CNS neuroblastoma, FOXR2-activated and its mimics: a relevant panel approach for work-up and accurate diagnosis of this rare neoplasm

The “neuroblastoma of the central nervous system” (CNS) has been referenced in the World Health Organization’s (WHO) classification of brain tumors since 1993 [2]. However, in recent years, thanks to molecular analyses, forkhead box R2 (FOXR2) alterations have become associated with this tumor type and as a result, the WHO classification renamed the neoplasm “CNS neuroblastoma (NB), FOXR2-activated” [4, 5]. These alterations are comprised of complex structural rearrangements for which routine testing is not easily implemented [4]. Consequently, the diagnosis is confirmed using advanced molecular techniques (Next-generation sequencing or DNA-methylation profiling) [3]. In this context, routine biomarkers for neuropathologists are needed to facilitate a NB-FOXR2 diagnosis. The aims of this report are to present the French national RENOCLIP-LOC network’s experience diagnosing NB-FOXR2 and to propose an alternative diagnostic approach.

Our study included a total of 24 cases initially suspected to be NB-FOXR2, based on histopathology alone, and reviewed by the French national network. All tumors were pediatric (except one in a young adult) and located in the supratentorial region. We performed an immunohistochemical (IHC) panel (including Olig2, synaptophysin, vimentin, and SOX10), fluorescent in situ (FISH) analysis of chromosome 1, and DNA-methylation profiling for all tumors. Each maintained BRG1 and INI1 expression and showed no immunoexpression for Lin28A.

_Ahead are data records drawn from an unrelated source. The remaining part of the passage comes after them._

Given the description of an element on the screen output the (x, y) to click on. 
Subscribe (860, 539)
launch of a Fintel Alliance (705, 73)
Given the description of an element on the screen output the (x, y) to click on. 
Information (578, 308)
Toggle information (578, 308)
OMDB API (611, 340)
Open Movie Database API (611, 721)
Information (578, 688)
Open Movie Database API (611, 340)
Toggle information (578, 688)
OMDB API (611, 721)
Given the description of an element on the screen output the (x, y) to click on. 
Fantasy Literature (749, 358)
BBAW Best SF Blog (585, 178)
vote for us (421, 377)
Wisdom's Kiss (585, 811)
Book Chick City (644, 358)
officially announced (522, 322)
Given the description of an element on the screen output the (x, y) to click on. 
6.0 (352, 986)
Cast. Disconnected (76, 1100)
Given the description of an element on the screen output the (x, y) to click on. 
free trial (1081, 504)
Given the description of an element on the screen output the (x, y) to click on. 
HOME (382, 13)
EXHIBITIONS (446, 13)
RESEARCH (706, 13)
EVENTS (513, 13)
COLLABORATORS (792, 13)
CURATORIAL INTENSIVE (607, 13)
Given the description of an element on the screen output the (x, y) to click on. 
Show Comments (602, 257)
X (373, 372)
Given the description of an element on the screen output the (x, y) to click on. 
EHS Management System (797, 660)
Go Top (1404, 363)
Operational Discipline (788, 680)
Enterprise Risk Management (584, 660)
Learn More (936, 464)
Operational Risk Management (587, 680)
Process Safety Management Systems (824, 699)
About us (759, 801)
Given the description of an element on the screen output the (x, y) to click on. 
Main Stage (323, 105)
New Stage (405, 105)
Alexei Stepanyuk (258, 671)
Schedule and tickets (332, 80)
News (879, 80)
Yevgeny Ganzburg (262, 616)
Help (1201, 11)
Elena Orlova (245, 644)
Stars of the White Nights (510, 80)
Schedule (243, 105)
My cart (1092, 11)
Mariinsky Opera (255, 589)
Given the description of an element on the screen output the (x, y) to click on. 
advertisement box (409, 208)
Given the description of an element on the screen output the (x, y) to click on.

DNA-methylation profiling using the CNS tumor Classifier supported the NB-FOXR2 diagnosis in 9/24 cases (37%), with a calibrated score (> 0.9) for nine of the samples. The other diagnoses having scores > 0.9 included: high-grade gliomas, IDH- and H3-wildtype (n = 2); glioneuronal tumors not otherwise specified, subtype A (n = 2); a diffuse glioneuronal tumor with oligodendroglioma-like features and nuclear clusters (DGONC); an anaplastic neuroepithelial tumor with condensed nuclei (ANTCON) [1]; a CNS embryonal tumor with BRD4::LEUTX fusion; a CNS tumor BCOR-altered; and a neuroepithelial tumor, PLAGL1-fused. An orthogonal validation, using different molecular techniques, confirmed these diagnoses (cf. Additional file 1: Table 1). The six remaining cases presented a low calibrated score for different methylation classes. All cases were included in a t-distributed stochastic neighbor embedding analysis to better characterize tumors with low scores. Finally, 10/24 cases were confirmed as NB-FOXR2.

From these results, we tested the sensitivity/specificity of different technical approaches using IHC, FISH, or combinations of these different techniques. The best diagnostic panel included an IHC panel (showing Olig2, synaptophysin, and SOX10 immunopositivities without vimentin immunoexpression), and FISH analysis (presence of 1q gain) with a very high sensitivity/specificity (Fig. 1 and Additional file 2: Figure 1).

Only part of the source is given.